Document passage

•••••

Computer Business Review first broke the news that the pair were working on a metadata repository to underpin SOA projects back in March, but at that time they were calling the product the Integration Metadata Repository – since then the idea has been through marketing and now it’s called CentraSite.

Since the pair announced their partnership the agreement has until now really only seen each company reselling the other’s products. Software AG has been reselling Fujitsu’s Interstage Business Process Manager, while Fujitsu peddled Software AG’s Enterprise Information Integrator and Enterprise Service Integrator offerings.

While there was some limited integration between those products, what they lacked was a central repository where users could store their web services and other SOA artifacts – components, objects, version histories, the developers and business owners of services and so on. The pair say that CentraSite does exactly that, promoting greater collaboration between business and IT and uniting metadata from their various SOA integration products.

CentraSite is built on the universal description, discovery and integration (UDDI) standard, the pair say, though it extends that standard with its own metadata model. According to Software AG’s senior director of XML business integration, JT Taylor, UDDI gives you a view of your services like a black box: it gives you a view of them from the outside but that is not enough. CentraSite extends UDDI so that as requirements become more complex, and harder and harder to manage, it gives you a clear view of the discreet services from the inside.

Fujitsu’s chief architect Keith Swenson said that with the addition of CentraSite support to its Interstage Business Process Manager, as well as Software AG’s Enterprise Information Integrator and Enterprise Service Integrator offerings, the pair are now able to offer a complete SOA platform.

Asked whether customers will be convinced of the strength of the integration of a suite built by two different companies, Swenson said that, While working on CentraSite we have been forced to use the same integration environment ourselves, so we know it works. We’ve also built it with full standards support, not only UDDI but also for example we have ensured all web services traffic is WSI [Web Services Interoperability Organization] compliant.

•••••

Given information
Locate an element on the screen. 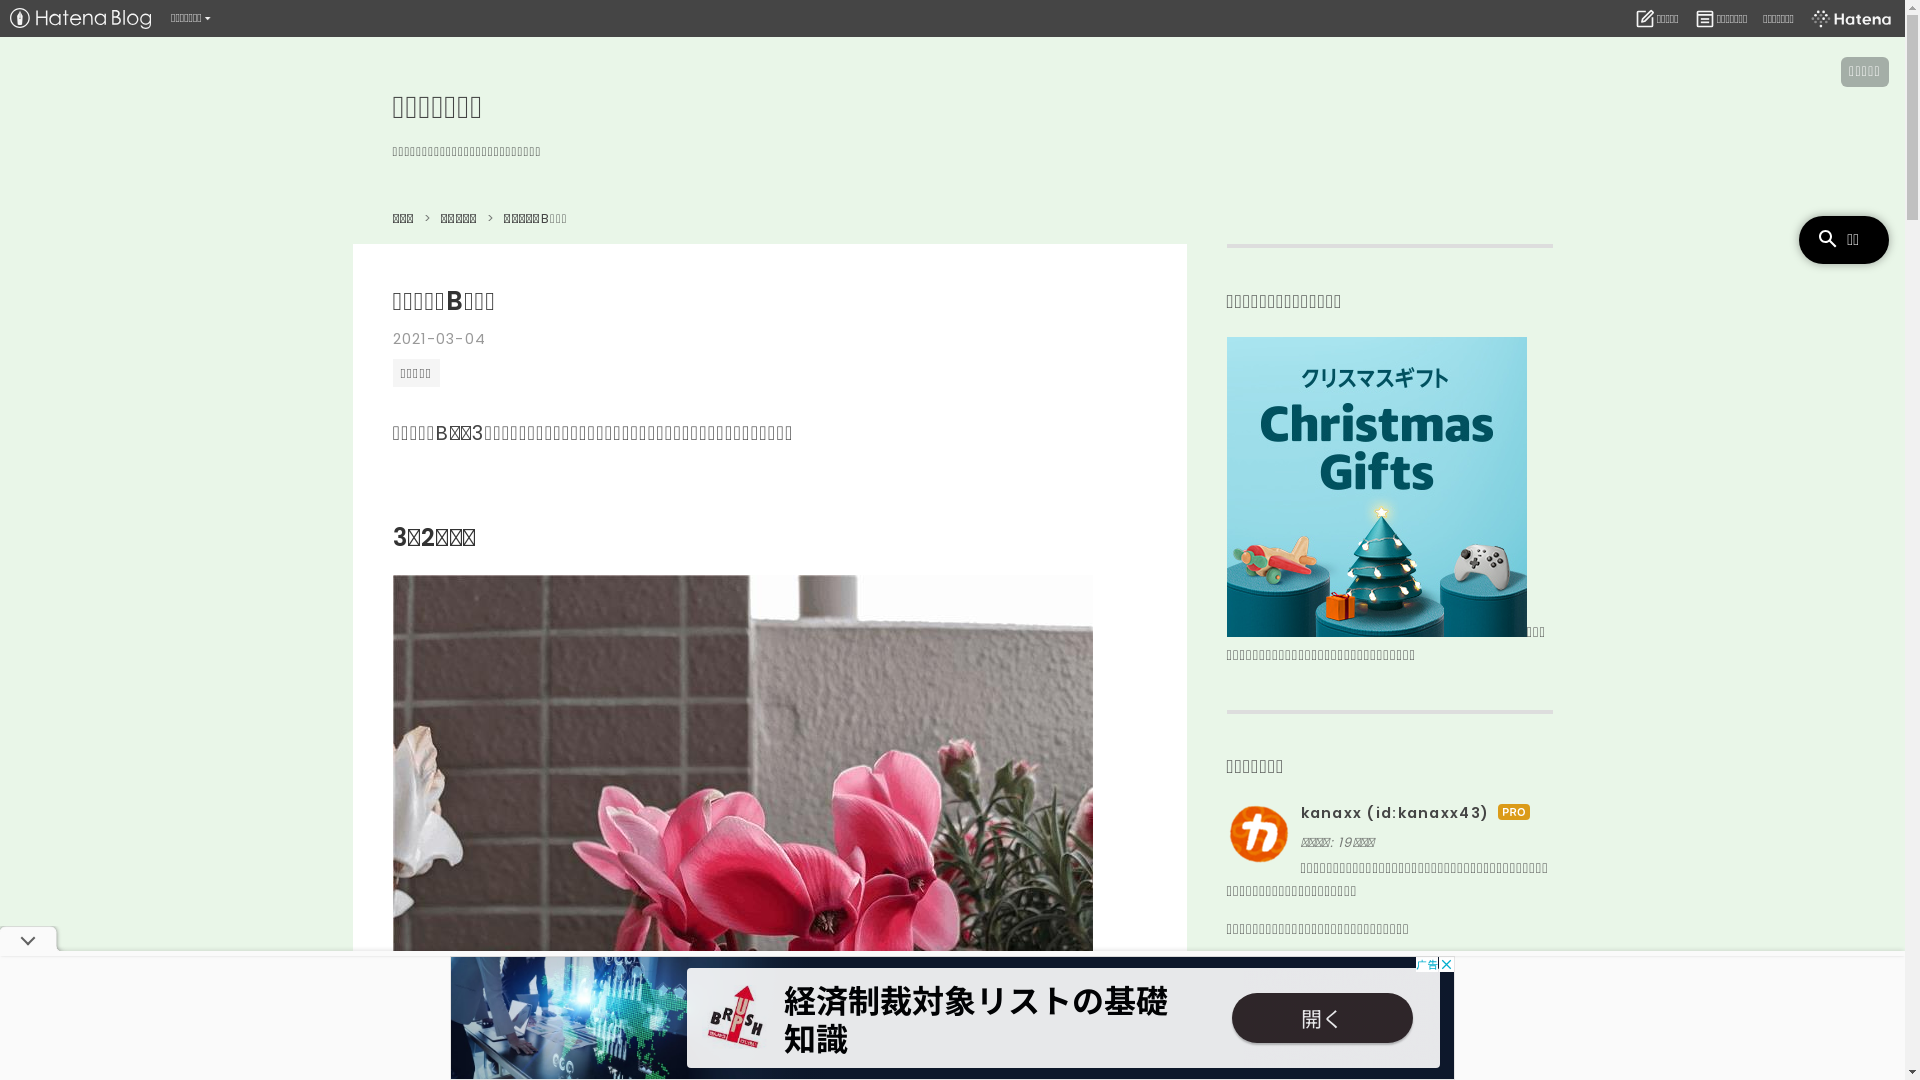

•••••

Required work
[a] In the article on CentraSite, what was the product called when Computer Business Review first reported on it in March?
[b] Write the next few paragraphs of the article on CentraSite, picking up after its final sentence.
The lines above are separate from the article on CentraSite.

Exercise results
[a] The Integration Metadata Repository.

[b]
Software AG’s Taylor noted that even companies that build software on their own often have very distributed teams, but added that each company’s developers had met face to face regularly during the development of CentraSite.

According to the companies, CentraSite is an SOA repository that manages SOA metadata assets and enables visibility and re-use of web services components within and across organizations. CentraSite also provides reporting on those metadata assets and supports the sharing of the assets in the context of an SOA. This should enable customers to more quickly and cost-effectively implement initiatives for business transformation, process excellence and improved customer service.

The three products that support CentraSite are Fujitsu’s Interstage Business Process Manager, a BPM tool with an emphasis on human workflow; Software AG’s Enterprise Information Integrator, which provides a single view of disparate information to business users; and Software AG’s Enterprise Service Integrator, said to be an enterprise service bus (ESB) that orchestrates web services into new business services from existing systems to more quickly align data and business logic with business requirements.

Both companies are marketing and selling all of these products, and continue to sell them individually standalone if customers do not want the whole suite. Further out the pair plan to continue to extend the number of products that support CentraSite, and they will also develop a community program to allow partners and other technology vendors to support it. That’s planned for introduction at the beginning of 2006.

So far the companies said that after product previews two customers have bought into the SOA platform: Bundeswertpapierverwaltung, part of the Federal Ministry of Finance in Germany, and Entory, a specialist for business processes in the financial services industry.